Work order:
Copy the passage about Feng Zhang from "He majored in" to "dysfunctions in animals.", switching "mice" to "rats".

Page text:
Born in China’s Hebei province, Feng Zhang immigrated with his parents at age 11 to Des Moines, where his interest in biology was piqued during a screening of Jurassic Park in middle school. The film’s premise — that dinosaurs are resurrected from DNA fragments — gained hold over his imagination. He volunteered at a gene therapy lab through an after-school program, where he picked up molecular biology skills quickly.
He majored in chemistry and physics at Harvard; inspired by a classmate’s depression-induced dropout, he resolved to study neuroscience, and enrolled in graduate school at Stanford. There, he worked in “optogenetics,” which uses light to control the activities of brain cells in living animals. Zhang engineered light-sensitive proteins into the neurons of freely moving mice — allowing neuroscientists to map circuits underlying normal brain functions and study dysfunctions in animals.

[Saved entries]
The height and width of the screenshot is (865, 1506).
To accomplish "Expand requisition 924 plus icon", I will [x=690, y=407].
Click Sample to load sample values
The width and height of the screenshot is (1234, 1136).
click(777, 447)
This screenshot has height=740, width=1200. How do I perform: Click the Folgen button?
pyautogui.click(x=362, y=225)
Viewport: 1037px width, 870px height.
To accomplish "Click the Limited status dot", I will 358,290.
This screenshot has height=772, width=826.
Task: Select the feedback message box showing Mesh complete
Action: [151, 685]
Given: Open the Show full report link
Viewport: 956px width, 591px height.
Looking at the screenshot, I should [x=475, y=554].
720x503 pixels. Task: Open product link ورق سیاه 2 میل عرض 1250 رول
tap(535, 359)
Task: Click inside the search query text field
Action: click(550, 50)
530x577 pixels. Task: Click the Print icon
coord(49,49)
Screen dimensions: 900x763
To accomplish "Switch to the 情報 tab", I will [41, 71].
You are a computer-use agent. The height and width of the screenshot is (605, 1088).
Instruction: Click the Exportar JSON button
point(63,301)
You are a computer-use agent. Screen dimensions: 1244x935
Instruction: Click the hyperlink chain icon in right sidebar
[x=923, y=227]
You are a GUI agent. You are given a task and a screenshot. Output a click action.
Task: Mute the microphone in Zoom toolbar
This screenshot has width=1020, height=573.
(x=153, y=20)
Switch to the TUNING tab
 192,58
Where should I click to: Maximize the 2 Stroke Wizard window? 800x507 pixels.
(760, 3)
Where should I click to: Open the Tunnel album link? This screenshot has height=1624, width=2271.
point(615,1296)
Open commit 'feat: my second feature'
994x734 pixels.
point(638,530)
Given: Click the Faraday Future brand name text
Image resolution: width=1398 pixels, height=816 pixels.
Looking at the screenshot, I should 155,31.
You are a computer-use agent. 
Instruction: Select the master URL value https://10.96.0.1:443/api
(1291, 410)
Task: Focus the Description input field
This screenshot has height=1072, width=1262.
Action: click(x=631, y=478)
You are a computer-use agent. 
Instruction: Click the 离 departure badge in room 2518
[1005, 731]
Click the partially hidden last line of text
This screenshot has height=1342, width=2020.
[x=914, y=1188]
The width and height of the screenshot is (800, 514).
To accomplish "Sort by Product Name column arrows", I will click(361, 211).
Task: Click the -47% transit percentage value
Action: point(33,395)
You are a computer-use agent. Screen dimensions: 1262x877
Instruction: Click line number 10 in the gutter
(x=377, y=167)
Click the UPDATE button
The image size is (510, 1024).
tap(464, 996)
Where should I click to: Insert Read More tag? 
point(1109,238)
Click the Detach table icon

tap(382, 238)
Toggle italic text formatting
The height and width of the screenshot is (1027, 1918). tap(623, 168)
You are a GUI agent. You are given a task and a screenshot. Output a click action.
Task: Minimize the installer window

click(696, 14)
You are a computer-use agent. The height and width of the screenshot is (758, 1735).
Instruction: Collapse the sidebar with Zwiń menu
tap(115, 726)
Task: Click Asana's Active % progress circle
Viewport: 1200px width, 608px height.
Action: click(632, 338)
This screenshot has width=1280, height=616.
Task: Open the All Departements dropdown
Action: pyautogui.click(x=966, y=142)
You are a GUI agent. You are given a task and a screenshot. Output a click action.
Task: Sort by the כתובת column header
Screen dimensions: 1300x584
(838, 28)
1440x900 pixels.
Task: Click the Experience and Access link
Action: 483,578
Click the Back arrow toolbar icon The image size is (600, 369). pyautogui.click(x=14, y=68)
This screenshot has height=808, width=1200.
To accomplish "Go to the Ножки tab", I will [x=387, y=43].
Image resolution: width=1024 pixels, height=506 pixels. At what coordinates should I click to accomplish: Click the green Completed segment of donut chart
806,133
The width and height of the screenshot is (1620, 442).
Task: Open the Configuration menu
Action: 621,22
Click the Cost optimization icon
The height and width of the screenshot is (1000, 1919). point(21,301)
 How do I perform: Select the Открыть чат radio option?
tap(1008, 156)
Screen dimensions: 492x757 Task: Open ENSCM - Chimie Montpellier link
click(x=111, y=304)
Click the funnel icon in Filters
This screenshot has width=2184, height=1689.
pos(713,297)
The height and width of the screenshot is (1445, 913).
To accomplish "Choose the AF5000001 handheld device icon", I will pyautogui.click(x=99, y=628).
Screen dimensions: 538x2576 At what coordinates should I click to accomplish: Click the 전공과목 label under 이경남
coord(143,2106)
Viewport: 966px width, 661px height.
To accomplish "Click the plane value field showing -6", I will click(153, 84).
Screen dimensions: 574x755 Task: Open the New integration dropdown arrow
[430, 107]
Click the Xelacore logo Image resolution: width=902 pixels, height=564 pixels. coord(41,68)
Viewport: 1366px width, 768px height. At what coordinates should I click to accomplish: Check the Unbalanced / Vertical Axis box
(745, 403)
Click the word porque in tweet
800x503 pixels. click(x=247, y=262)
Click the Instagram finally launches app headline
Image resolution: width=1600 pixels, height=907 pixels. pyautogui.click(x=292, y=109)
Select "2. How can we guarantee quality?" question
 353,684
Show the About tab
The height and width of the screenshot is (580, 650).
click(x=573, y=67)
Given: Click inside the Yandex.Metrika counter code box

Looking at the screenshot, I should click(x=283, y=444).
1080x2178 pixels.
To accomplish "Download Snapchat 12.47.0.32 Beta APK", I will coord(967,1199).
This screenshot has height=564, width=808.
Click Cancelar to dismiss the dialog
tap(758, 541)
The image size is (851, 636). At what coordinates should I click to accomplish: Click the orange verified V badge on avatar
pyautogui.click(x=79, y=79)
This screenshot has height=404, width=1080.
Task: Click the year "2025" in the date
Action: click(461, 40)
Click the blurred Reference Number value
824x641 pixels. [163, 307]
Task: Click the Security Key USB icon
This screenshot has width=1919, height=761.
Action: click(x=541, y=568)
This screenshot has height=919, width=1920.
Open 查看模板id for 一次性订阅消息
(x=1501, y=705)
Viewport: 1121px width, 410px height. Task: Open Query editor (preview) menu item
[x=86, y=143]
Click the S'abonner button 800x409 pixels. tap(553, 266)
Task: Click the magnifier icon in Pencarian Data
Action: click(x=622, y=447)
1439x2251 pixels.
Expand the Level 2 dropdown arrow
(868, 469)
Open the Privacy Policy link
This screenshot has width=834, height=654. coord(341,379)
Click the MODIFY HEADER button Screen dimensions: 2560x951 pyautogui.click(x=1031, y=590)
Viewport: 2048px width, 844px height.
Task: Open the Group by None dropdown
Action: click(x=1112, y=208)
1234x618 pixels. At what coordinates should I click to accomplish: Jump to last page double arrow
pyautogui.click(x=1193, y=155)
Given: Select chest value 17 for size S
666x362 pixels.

Expected answer:
He majored in chemistry and physics at Harvard; inspired by a classmate’s depression-induced dropout, he resolved to study neuroscience, and enrolled in graduate school at Stanford. There, he worked in “optogenetics,” which uses light to control the activities of brain cells in living animals. Zhang engineered light-sensitive proteins into the neurons of freely moving rats — allowing neuroscientists to map circuits underlying normal brain functions and study dysfunctions in animals.